China News

White House Condemns Chinese Regime’s Harassment, Threats Against US Citizens



The White House criticized the Chinese regime on Tuesday for running a secret police station in Manhattan’s Chinatown, warning that the U.S. government will not tolerate the regime’s assault on individuals on American soil.

“The U.S. government has been clear that we will use all available tools to protect American citizens and other U.S. persons from transnational repression and other forms of foreign malign influence,” White House press secretary Karine Jean-Pierre said during a press conference on Tuesday.

“We will not tolerate the PRC government or any foreign government harassing or threatening U.S. persons,” she added.

The FBI arrested two men on April 17 on charges of operating a secret police station in the Chinatown district of Manhattan on behalf of the Chinese regime. Prosecutors said the individuals conspired to work as agents of the Chinese Communist Party (CCP) and follow the regime’s orders to track down and silence Chinese dissidents in the United States.

The secret police station in New York City is believed to be one of the Chinese regime’s more than 100 police outposts around the world.

The Department of Justice announced arrests and charges as a “significant national security matter.”

U.S. District Attorney Breon Peace stated that the arrests uncovered a massive violation of U.S. sovereignty by the CCP as well as a flagrant violation of international law.

“This prosecution reveals the Chinese government’s flagrant violation of our nation’s sovereignty by establishing a secret police station in the middle of New York City,” Peace said at a press conference on April 17 in Brooklyn. “Just imagine the NYPD opening an undeclared secret police station in Beijing.”

Peace added that the two defendants worked closely with China’s Ministry of Public Security to carry out transnational repression schemes in the United States.

China’s foreign ministry spokesperson, Wang Wenbin, denied U.S. claims of a Chinese secret police station in New York City on Tuesday.

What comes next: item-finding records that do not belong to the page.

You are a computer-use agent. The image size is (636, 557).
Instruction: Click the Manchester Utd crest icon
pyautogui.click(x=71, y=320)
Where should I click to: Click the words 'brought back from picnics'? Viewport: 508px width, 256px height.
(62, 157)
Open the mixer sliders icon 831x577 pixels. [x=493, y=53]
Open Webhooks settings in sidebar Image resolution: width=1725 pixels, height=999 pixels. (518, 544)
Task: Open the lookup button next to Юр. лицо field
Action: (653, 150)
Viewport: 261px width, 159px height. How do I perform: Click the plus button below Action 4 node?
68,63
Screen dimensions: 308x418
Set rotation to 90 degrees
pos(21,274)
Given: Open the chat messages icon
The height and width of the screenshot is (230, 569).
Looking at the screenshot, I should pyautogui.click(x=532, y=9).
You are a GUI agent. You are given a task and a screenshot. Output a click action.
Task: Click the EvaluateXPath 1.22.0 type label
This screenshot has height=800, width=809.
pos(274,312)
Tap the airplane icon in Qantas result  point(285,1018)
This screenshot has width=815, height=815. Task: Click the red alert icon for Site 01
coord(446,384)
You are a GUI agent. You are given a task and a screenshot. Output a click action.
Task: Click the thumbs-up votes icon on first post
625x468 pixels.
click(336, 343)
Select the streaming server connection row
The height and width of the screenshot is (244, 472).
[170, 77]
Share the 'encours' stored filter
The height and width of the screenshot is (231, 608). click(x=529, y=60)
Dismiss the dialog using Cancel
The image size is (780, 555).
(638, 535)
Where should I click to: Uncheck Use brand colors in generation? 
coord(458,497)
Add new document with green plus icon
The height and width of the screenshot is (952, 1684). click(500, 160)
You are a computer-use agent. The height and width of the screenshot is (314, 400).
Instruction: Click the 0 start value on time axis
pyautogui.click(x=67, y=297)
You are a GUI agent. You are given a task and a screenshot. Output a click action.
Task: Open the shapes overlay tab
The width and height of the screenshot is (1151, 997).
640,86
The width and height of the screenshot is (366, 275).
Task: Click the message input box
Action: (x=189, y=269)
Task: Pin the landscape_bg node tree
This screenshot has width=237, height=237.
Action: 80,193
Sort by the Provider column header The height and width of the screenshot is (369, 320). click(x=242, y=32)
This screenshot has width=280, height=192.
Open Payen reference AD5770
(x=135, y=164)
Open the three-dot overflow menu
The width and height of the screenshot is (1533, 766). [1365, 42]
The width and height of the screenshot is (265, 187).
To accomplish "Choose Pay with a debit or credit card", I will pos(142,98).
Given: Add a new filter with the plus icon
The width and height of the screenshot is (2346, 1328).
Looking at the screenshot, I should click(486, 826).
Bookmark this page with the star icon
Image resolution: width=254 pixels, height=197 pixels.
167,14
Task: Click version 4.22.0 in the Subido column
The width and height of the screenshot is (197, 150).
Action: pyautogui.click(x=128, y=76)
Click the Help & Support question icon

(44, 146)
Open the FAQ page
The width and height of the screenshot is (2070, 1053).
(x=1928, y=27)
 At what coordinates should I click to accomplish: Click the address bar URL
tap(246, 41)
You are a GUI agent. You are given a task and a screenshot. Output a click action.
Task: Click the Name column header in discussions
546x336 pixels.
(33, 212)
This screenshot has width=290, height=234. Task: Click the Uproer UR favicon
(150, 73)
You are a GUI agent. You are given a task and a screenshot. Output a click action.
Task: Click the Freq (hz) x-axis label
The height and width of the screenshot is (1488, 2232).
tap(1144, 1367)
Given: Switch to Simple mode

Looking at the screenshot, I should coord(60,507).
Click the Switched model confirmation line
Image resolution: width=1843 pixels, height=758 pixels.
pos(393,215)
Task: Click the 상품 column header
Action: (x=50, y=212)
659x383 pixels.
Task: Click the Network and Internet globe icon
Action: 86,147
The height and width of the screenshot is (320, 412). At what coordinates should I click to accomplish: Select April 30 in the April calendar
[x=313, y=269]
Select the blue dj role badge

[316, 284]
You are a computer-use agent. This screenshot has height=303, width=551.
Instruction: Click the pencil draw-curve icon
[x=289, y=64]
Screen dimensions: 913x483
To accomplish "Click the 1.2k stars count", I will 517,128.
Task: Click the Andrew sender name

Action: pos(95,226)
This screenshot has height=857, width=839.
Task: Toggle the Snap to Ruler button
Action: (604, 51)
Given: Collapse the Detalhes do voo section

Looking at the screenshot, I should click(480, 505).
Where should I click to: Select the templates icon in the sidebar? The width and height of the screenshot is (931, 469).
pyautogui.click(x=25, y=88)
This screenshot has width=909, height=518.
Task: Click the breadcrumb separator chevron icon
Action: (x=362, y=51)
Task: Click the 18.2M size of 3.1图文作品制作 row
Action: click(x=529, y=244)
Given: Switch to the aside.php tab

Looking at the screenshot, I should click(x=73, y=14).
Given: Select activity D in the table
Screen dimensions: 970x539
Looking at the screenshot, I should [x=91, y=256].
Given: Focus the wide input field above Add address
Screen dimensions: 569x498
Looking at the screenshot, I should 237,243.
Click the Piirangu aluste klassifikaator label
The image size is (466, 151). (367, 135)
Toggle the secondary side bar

Wang stated during a press conference that these alleged police stations do not exist and that China adheres to a policy of non-interference in other countries.

However, according to court documents, one of the defendants, Lu Jianwang, has been working for the CCP in the United States since at least 2015.

During Chinese leader Xi Jinping’s visit to the United States in 2015, Lu was instructed to organize counterprotests to the demonstrations from the spiritual group Falun Gong, which has been heavily persecuted in China since 1999.

The Chinese consulate in New York asked Lu to publish materials criticizing Falun Gong in newspapers, which he claimed he did not do. However, Lu stated that he assisted in transporting members of his organization to Washington on buses.

“Each association member would receive $60 from the consulate. Each bus would have a point of contact that would pay in cash from the Consulate,” he told the investigators, the complaint said. “People would not just travel from New York but also from Philadelphia. Several hundred people would go every time.”

Andrew Thornebrooke and Eva Fu contributed to this report.